Now we should pray for illness.  James tells us to pray for the sick brother and that the prayer of faith will heal him.  Now that prayer of faith is a prayer when God gives you the knowledge that your brother or sister will be healed . That prayer is not a measure of our own faith, but that of God when God gives it.  On the other hand, we also have Paul telling Timothy to take some wine for his stomach.  Sometimes God will heal us, sometimes He will not. 
 
But where does illness come from to begin with?  That is the point I want to make today and before this message becomes too long, I will now address that main issue.  First of all, we learned yesterday that illness can come from Satan.  But what we also know is that Satan can not inflict us with illness unless specifically allowed to do so by God.

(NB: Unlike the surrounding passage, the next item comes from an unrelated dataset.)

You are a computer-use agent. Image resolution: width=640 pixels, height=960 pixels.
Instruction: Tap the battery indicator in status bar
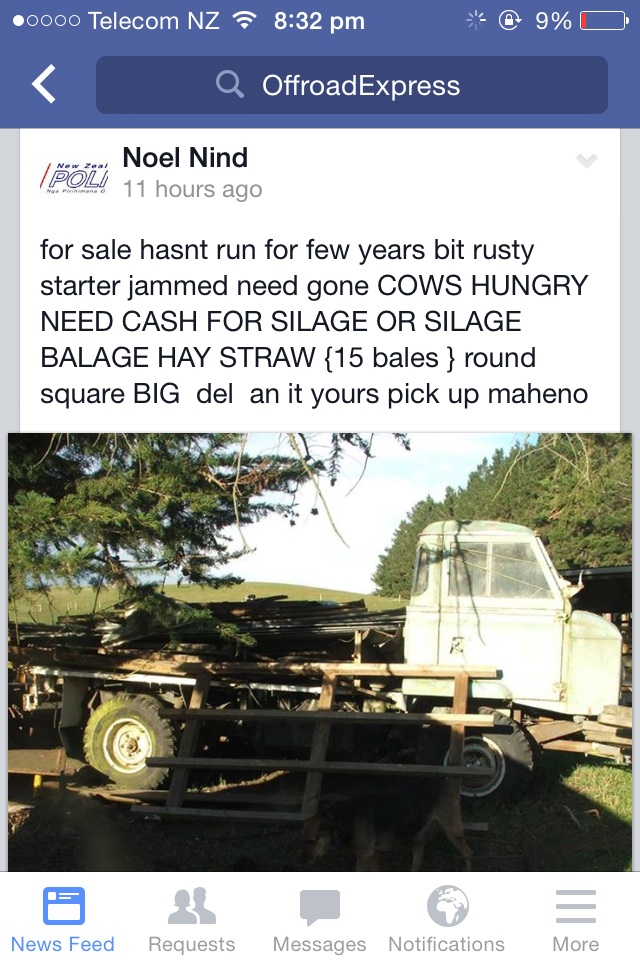[603, 21]
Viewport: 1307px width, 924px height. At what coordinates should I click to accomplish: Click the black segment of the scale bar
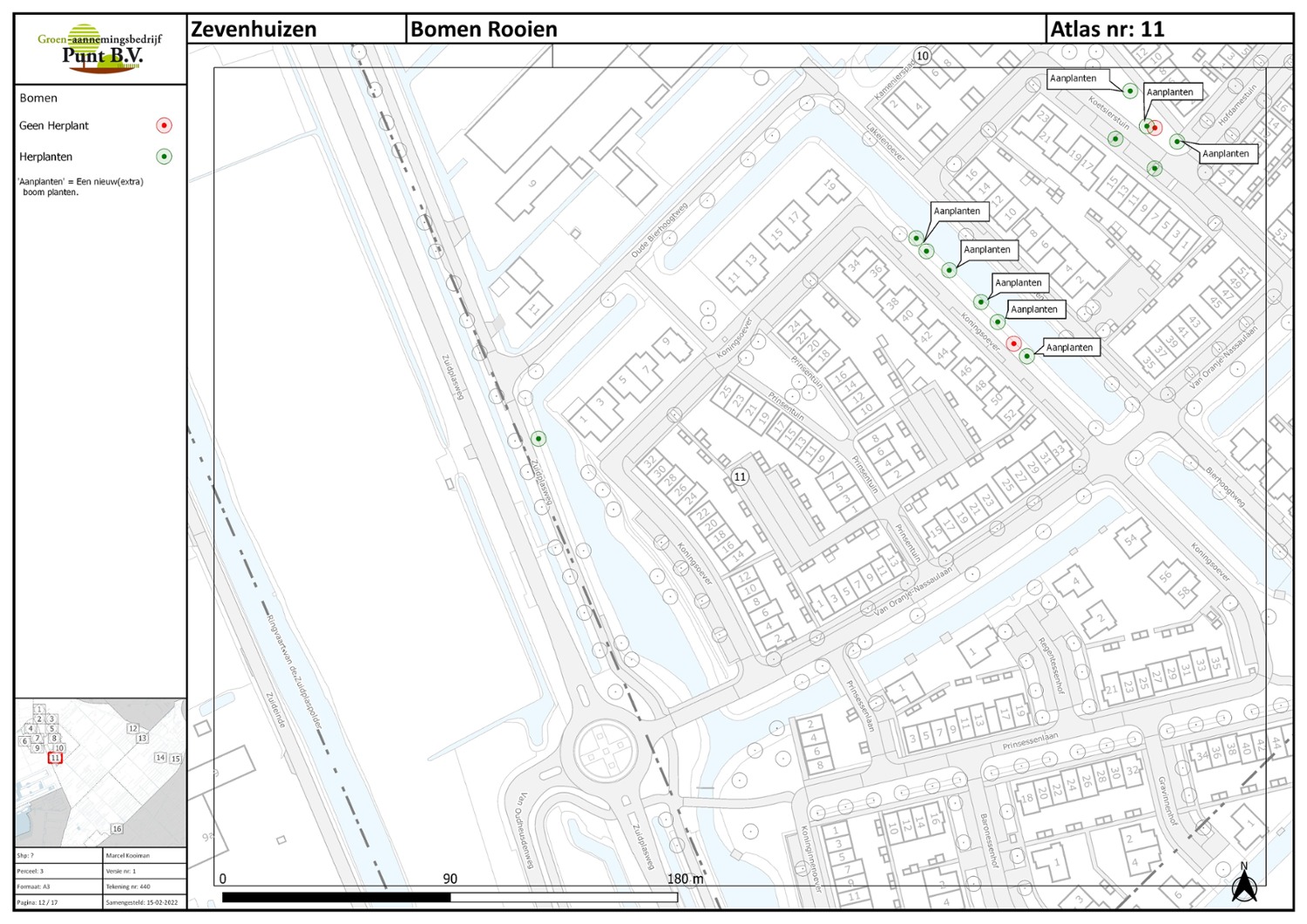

And the LORD said to Satan, "From where do you come?" So Satan answered the LORD and said, "From going to and fro on the earth, and from walking back and forth on it." Then the LORD said to Satan, "Have you considered My servant Job, that there is none like him on the earth, a blameless and upright man, one who fears God and shuns evil? And still he holds fast to his integrity, although you incited Me against him, to destroy him without cause." So Satan answered the LORD and said, "Skin for skin! Yes, all that a man has he will give for his life. But stretch out Your hand now, and touch his bone and his flesh, and he will surely curse You to Your face!" And the LORD said to Satan, "Behold, he is in your hand, but spare his life."  Job 2:2-6 NKJV
Yes, Satan did inflict illness upon Job but Satan was only allowed to do so when God gave him specific permission and even them limited what he can do.  Is Satan to "blame" for what happened to Job?  I suppose if we are looking for blame, we can blame Satan.  It was Satan's idea and Satan who did it.  But I think asking for blame is the wrong heart to ask in.  We are becoming like Job's friends and instead of looking for the greater message from God, we are looking for who is to blame.  Job is not a book about Satan hurting Job, but a book about God sharing with us the wonderful message of getting through trials.  What Job went through by Satan's hand was a gift from God for Job's benefit. So while the illness was of Satan, it was allowed by God.  God is the one who made the choice to allow it. 
 
But our illnesses are not always from Satan.  God has used illness for judgment and chastisement many times in the Bible. To say that Jesus never made anyone sick is ignorant.  First of all, it denies that we have one God.  If our God is one then just as the Father made someone sick, Jesus did as well.  Can the Father and Son act out of compliance with one another?  The only argument you can possibly make is to say that when Jesus was in His earthly ministry, he never made anyone sick that we know of.  Even since that time, Jesus put Jezebel on a bed of suffering and blinded Paul temporarily.  I am not saying that God roams the earth looking to strike people will illness, but God has done it in the past and God will in the future (see Revelation).   Now perhaps you are saying that God would not send illness upon one of His children.  Well we have already seen through Paul and Job that God will at least allow illness to affect our lives, it is not a broad leap to assume that God will inflict us Himself.  In fact, Scripture supports that idea.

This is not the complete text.